My tale this month is about a much abused species: people who buy and sell land, the so-called land speculators. The moral of my story is that persons earning money in private industry usually serve necessary and useful roles in the economy.
This is hardly the popular conception of land speculators. At some zoning hearings I have attended, confessed burglars, bombers and safe-crackers would have received more sympathetic consideration. Yet, the speculators were there performing as socially useful a purpose as anyone else present.
Currently that species is much in need of good cheer, for its business is terrible. With construction at one of the lowest levels in recent years, the market in land is unusually poor. While quotes on land prices appear to be escalating, buyers are scarce, and if there is a serious need to sell, prices have to be shaved sharply.
Keeping the land means paying real estate taxes and, for many, exceedingly high interest rates on purchase loans, often 20 to 25 percent and more, even for those obtained in better days. Credit crunches make nonsense of the notion that land speculation invariably brings huge profits.
But then, no business venture is free of risk. All businessmen seek to buy low and sell high, and they do not always succeed. This is as true of the shoe store owner as of the farmer, banker and builder. It is indeed difficult to determine the line where investment ends and speculation begins.
Land speculators, however, are thought to be different. Supposedly they are wealthy gamblers who exert no labor or effort on the land, and their presence operates only to raise prices. These assumptions are wrong, as I shall explain.
First, there are many people of middle income, and probably some of lower income, who buy for resale vacant lots and acreage. They also invest in groups or buy stock in corporations that purchase land. Considered a hedge against inflation, many have preferred this form of investment to stocks, bonds and savings deposits.
Farmers and people who inherit land automatically become land speculators as the prospect of development appears. Some surveys of speculators in other commodities have shown that housewives, retired persons and people in many occupations and professions are much involved in buying and selling futures.
Second, unlike those in other fields, speculators in land frequently act as middlemen, preparing it for sale to builders. They subdivide, rezone, clear title problems, install roads and utilities, each of which can be a lengthy and costly process. They buy large tracts and sell off smaller parcels.
Cities, towns and major developments have been created in this manner by speculators. Houston, Texas, for example, began as a land speculation in 1836 in a low-lying swamp area.
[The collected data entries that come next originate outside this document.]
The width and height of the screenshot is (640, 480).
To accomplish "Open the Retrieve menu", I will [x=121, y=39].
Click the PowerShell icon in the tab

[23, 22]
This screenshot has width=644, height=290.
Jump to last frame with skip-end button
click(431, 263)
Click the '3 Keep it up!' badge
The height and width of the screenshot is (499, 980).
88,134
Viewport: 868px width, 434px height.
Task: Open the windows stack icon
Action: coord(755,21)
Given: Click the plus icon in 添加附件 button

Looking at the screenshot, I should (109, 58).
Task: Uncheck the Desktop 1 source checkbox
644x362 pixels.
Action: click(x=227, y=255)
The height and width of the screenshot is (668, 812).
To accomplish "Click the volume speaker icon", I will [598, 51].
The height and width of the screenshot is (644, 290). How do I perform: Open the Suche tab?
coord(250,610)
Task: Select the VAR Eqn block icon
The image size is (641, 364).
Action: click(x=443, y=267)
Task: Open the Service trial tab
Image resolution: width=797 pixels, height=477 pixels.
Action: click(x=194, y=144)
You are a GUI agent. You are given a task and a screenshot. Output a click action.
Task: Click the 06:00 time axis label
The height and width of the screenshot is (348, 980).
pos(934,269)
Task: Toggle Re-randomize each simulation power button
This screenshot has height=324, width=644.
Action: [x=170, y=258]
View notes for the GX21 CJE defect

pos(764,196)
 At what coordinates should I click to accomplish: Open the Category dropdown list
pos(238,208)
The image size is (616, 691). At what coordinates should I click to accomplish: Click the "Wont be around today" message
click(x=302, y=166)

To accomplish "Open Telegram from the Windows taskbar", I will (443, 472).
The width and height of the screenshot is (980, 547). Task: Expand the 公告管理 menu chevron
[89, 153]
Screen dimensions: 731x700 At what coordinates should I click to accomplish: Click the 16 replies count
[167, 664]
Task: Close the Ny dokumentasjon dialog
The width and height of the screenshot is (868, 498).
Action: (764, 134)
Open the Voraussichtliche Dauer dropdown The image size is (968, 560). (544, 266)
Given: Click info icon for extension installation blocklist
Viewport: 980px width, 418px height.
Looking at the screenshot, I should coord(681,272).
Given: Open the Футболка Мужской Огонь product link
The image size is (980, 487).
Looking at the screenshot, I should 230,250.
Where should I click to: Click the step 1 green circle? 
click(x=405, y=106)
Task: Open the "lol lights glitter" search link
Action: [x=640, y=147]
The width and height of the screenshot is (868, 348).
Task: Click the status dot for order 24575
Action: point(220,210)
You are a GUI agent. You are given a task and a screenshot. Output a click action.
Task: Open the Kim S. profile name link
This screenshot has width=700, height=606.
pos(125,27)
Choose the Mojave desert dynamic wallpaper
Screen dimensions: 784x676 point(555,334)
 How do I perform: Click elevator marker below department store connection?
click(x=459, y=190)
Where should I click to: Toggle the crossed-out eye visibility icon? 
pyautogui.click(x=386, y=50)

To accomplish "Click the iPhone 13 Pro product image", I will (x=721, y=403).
Builders do engage in the same activities, but it requires considerable capital and time seldom available to small and middle-sized concerns. Warehousing and processing land can be costly and burdensome to large builders as well. Consequently many, perhaps most, builders find it advantageous to pay the middleman’s mark-up rather than buy raw land at a lower price.
Third, land speculators provide a price floor for developable land. They create much larger markets than would exist if only builders purchased land, allowing farmers and other owners greater opportunities to convert their properties into cash.
In times such as the present, speculators make up a substantial part of whatever urban land market exists and prevent the bottom dropping out. By the same token, in better times, their eagerness to unload at a profit serves to hold prices down. Moreover, in readying it for construction purposes, speculators expand the supply of land available for immediate use, reducing the price below what it would otherwise be.
Thus, speculators tend to keep prices from rising too high or falling too low. The higher prices they create at one end of the process are likely to be more than offset by lower ones they cause at the other end. They add stability to the market and reduce price fluctuations, thereby lowering the risks of land ownership.
If the reader still condemns the land speculator, he should consider the only alternative: more government intervention and control. That action would further curtail but, due to constitutional property rights, could not eliminate speculation. The result would be less competition and even greater profits for those speculators who remain in the market.